I agree with Ilya that people are afraid of money, and it’s a paralyzing epidemic.
He had a good point he was making, and then he went ahead and mucked it up with App.net as an example of an alternative, and that’s when I realized that even he missed his own point.
This whole arguement is a red herring for real problems and, not shockingly, the solution is a misdirection just the same.
App.net “customers” bought a pledge, a promise, a dream of what “could be”. Not something that relieves pain. Not something that will make them their $50 back or more. And definitely not $4.16/month worth of either.

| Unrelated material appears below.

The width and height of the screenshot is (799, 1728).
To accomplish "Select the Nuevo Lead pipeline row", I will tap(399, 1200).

Watching arguments about what App.net is or isn’t, what it represents and if it’s going to succeed or fail reminds me of the scene in Batman Forever when Chase Meridian tells Bruce Wayne that the Rorschach blot on her wall isn’t an image of a bat; she explains that it’s nothing more than an ink blot, and that people see what they want to see.
“Do you have a thing for bats, Mr Wayne?”

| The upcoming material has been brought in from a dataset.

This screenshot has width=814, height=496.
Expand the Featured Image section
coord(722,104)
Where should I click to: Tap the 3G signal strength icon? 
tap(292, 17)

People assume that whatever they see in the ink blot is what the artist intended when in fact…it’s just a blot, and their mind tricks them into thinking their perceptions are accurate.

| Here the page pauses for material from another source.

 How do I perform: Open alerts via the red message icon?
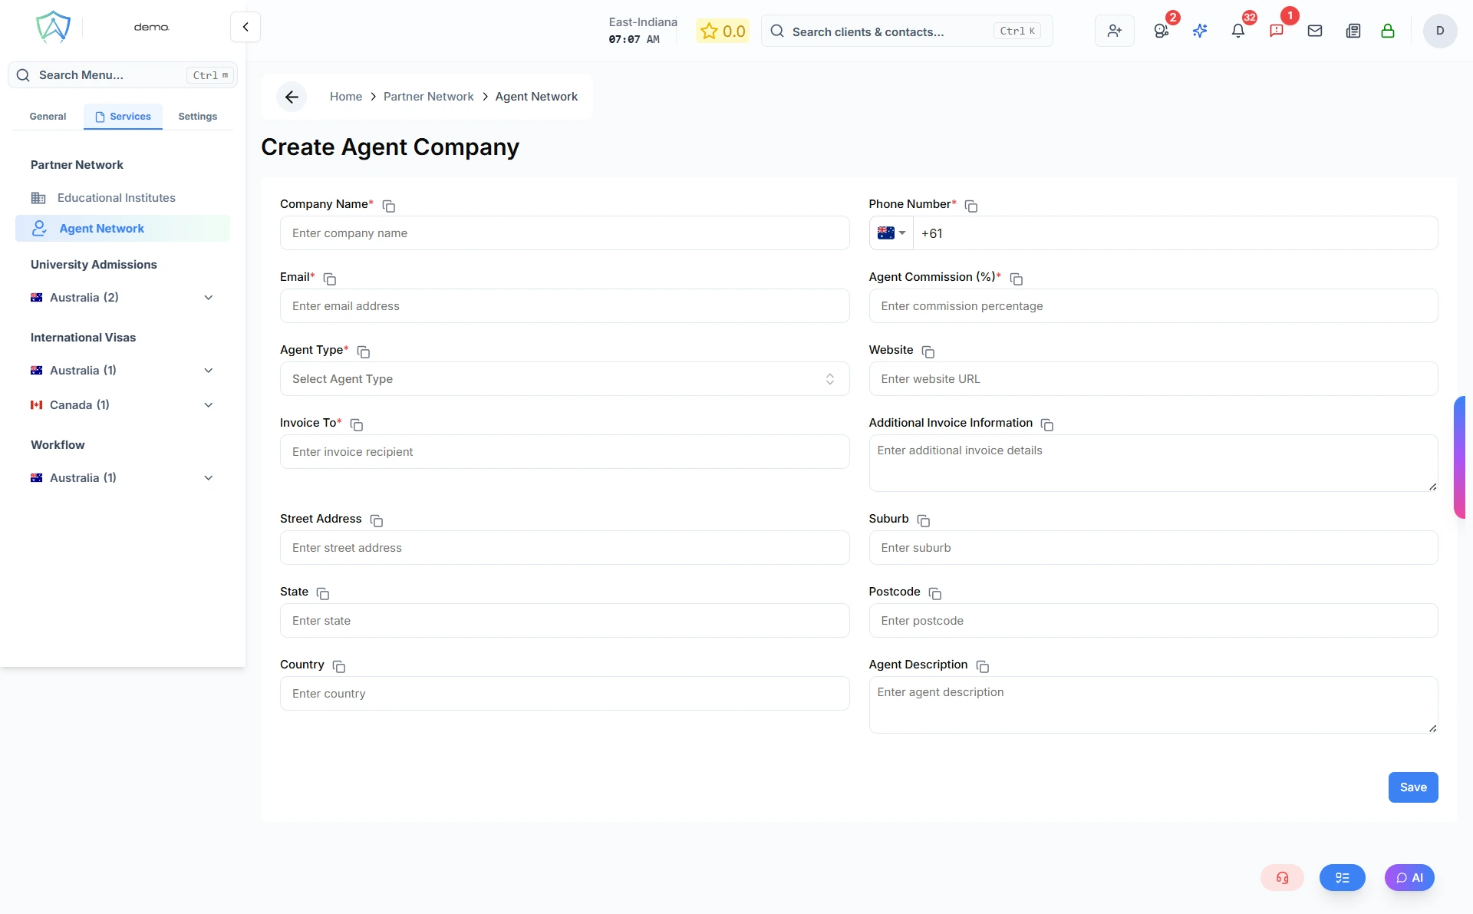click(1277, 31)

App.net is a fascinatingly similar Rorschach test on the community surrounding it. It’s a mirror, it reflects back to them what they want and care about. And people are spending $50, $100, & $1000 at a time based on what they believe the creator intends to do. Dalton has stated his intentions, to a point, but most of the 3rd party discussion has turned to speculation.
My hunch is that some customers will end up getting their $50 worth in the fact that they got to be a part of the story - which is the closest thing to real value being sold. The rest won’t, and year 2 of revenue ends up being…well…not quite so shiny.
This fairy-tale carriage has a pumpkin-like future.
Dalton certainly marketed something to the pains that people think they have, but I’m dubious of the reality of those pains. It’s sympathy pains - the vast majority of the App.net backers have never been screwed by Twitter but they fear being screwed.
I don’t think Dalton has learned much from his mistakes of the past, except the pain of riding a media frenzy. And maybe worse, “startup mania” is just as much of a distraction from its own well being than its ever been.
By the way, I put my $50 in out of pure morbid curiosity of what’s under the hood. In retrospect, I should’ve donated to a charity.